Problem to solve: Please rewrite the lines starting at the one that contains "is (1220, 1621)." and ending after the one that contains "pyautogui.click(x=300, y=38)", replacing "GUI agent" with "desktop agent" and leaving everything else as it is.

Saved data entries:
————————

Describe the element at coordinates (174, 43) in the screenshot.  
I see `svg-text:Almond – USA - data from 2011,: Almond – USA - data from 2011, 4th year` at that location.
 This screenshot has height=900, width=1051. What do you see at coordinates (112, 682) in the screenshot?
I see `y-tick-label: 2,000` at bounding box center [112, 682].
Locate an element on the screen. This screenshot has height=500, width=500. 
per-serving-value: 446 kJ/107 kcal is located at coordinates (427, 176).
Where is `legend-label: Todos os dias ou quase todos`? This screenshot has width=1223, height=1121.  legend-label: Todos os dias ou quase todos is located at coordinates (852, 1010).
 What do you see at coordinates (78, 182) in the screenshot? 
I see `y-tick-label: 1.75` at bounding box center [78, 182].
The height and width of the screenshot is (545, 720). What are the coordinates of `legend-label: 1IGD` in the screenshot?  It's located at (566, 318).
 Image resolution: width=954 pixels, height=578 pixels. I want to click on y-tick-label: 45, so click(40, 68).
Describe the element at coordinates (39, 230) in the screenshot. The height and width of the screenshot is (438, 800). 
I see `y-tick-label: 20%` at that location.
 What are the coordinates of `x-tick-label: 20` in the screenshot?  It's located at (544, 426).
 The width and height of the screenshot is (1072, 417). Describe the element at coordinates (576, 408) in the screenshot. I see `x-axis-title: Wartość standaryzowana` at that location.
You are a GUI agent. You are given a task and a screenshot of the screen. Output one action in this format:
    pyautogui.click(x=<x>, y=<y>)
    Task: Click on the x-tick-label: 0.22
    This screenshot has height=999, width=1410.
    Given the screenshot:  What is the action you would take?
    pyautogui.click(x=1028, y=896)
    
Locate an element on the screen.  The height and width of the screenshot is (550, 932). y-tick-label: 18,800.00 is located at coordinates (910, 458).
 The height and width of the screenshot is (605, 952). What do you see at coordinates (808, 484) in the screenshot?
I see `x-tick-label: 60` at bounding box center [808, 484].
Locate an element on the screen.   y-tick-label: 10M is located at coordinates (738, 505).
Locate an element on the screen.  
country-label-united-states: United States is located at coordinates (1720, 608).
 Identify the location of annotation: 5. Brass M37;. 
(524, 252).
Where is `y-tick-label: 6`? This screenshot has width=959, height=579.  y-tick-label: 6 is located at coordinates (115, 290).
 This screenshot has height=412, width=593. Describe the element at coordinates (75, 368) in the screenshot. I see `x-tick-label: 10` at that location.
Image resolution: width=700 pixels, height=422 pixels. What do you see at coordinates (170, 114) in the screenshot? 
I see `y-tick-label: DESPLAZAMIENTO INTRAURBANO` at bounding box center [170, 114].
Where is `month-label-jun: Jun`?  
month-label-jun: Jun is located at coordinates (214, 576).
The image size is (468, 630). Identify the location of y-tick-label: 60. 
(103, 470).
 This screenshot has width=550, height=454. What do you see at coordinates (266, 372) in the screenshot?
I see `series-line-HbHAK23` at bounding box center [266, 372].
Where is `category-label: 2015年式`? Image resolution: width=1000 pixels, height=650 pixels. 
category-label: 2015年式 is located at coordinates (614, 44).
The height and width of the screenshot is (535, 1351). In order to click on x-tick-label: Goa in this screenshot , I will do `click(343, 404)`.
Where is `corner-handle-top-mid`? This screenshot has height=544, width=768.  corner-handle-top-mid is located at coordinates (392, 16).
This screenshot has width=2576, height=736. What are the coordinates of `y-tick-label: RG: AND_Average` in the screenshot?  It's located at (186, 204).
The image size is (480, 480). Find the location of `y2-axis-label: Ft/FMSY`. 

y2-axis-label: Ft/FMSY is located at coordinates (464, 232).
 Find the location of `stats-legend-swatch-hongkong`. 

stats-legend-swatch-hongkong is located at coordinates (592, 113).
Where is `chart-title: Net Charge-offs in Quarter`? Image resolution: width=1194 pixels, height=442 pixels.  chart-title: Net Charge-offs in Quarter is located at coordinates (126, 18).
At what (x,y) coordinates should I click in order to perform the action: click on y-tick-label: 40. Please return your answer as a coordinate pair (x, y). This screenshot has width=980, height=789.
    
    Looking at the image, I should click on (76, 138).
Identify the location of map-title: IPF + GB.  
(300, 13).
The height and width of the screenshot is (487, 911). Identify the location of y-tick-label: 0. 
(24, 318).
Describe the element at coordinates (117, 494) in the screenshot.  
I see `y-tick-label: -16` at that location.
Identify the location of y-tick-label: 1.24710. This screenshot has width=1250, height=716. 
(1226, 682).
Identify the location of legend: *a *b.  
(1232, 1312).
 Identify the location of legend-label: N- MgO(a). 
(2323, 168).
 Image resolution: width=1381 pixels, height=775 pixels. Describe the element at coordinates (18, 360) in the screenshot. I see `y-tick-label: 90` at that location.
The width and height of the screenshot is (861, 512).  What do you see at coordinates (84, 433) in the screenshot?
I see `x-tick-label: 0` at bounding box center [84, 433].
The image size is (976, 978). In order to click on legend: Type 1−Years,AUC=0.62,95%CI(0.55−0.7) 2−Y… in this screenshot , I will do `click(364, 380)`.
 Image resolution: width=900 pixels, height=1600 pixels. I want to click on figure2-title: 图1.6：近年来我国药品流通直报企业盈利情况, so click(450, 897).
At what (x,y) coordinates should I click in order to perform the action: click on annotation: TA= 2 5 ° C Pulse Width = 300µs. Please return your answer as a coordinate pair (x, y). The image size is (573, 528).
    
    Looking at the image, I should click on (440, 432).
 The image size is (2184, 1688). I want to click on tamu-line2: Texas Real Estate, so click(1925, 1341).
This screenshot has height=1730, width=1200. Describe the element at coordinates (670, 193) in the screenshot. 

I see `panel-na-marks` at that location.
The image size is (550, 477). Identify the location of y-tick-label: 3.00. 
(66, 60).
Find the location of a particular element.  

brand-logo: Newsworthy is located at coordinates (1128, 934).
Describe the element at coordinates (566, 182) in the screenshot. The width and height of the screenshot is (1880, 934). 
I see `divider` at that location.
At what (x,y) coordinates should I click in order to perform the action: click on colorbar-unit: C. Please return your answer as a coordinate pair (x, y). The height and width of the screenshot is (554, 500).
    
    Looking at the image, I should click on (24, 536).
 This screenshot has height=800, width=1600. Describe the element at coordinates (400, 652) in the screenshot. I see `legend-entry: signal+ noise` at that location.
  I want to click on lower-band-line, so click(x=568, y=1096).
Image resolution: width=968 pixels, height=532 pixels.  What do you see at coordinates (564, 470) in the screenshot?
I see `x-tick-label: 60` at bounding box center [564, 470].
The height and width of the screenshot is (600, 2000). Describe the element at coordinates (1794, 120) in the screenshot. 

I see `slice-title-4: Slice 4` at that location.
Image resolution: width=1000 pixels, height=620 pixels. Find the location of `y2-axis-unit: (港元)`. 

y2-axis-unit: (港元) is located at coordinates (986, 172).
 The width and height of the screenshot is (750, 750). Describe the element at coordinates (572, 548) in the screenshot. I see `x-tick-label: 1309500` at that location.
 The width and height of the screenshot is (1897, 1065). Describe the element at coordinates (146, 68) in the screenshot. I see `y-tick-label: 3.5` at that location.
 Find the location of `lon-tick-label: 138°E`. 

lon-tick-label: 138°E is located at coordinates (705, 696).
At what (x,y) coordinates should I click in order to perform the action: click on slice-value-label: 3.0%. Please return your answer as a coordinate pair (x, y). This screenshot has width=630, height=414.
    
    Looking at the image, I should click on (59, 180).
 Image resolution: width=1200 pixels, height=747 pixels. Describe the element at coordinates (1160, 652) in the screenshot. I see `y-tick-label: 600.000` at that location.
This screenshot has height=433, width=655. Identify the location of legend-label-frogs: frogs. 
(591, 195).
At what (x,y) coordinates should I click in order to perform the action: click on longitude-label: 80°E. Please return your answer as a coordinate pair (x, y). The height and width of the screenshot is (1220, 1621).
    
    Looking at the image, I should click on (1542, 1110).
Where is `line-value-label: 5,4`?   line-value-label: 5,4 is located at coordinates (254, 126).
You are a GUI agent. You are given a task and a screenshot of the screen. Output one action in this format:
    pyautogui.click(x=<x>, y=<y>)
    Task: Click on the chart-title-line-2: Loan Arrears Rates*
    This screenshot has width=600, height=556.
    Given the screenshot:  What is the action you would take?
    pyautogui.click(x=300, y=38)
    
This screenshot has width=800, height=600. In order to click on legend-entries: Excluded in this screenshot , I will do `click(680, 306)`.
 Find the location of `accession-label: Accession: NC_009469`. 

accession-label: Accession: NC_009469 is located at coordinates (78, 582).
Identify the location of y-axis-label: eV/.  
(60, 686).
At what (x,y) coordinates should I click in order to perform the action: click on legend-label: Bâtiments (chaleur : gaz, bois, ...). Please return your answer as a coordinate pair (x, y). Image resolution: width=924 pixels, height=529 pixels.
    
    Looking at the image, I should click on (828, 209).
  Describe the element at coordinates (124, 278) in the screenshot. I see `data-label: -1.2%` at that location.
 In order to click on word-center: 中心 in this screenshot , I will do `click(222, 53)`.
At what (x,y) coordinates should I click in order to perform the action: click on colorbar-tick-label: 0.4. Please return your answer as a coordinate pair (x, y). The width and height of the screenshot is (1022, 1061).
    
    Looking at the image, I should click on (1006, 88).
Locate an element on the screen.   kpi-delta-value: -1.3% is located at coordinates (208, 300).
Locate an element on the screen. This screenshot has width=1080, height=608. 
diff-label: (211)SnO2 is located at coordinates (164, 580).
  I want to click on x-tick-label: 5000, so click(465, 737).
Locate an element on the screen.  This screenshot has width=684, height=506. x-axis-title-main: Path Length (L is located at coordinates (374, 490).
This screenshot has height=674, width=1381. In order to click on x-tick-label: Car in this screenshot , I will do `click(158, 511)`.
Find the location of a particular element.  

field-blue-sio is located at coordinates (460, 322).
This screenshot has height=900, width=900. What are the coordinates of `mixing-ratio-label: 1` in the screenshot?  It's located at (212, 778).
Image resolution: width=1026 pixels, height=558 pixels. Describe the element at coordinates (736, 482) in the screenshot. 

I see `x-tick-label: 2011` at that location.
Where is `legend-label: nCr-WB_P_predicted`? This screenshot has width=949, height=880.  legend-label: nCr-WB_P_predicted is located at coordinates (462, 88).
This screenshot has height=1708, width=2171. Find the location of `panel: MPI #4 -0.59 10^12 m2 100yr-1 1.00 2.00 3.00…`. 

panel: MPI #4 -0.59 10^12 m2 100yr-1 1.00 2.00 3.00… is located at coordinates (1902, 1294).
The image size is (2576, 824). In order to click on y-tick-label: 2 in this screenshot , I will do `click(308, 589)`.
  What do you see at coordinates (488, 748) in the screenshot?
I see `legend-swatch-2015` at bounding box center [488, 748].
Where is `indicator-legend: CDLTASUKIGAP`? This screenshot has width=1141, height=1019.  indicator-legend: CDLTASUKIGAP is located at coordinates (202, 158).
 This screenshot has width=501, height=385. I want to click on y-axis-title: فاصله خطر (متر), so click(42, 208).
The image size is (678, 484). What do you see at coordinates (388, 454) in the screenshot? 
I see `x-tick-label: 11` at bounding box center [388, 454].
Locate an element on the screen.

————————

Your solution:
At what (x,y) coordinates should I click in order to perform the action: click on longitude-label: 80°E. Please return your answer as a coordinate pair (x, y). The height and width of the screenshot is (1220, 1621).
    
    Looking at the image, I should click on (1542, 1110).
Where is `line-value-label: 5,4`?   line-value-label: 5,4 is located at coordinates (254, 126).
You are a desktop agent. You are given a task and a screenshot of the screen. Output one action in this format:
    pyautogui.click(x=<x>, y=<y>)
    Task: Click on the chart-title-line-2: Loan Arrears Rates*
    This screenshot has width=600, height=556.
    Given the screenshot:  What is the action you would take?
    pyautogui.click(x=300, y=38)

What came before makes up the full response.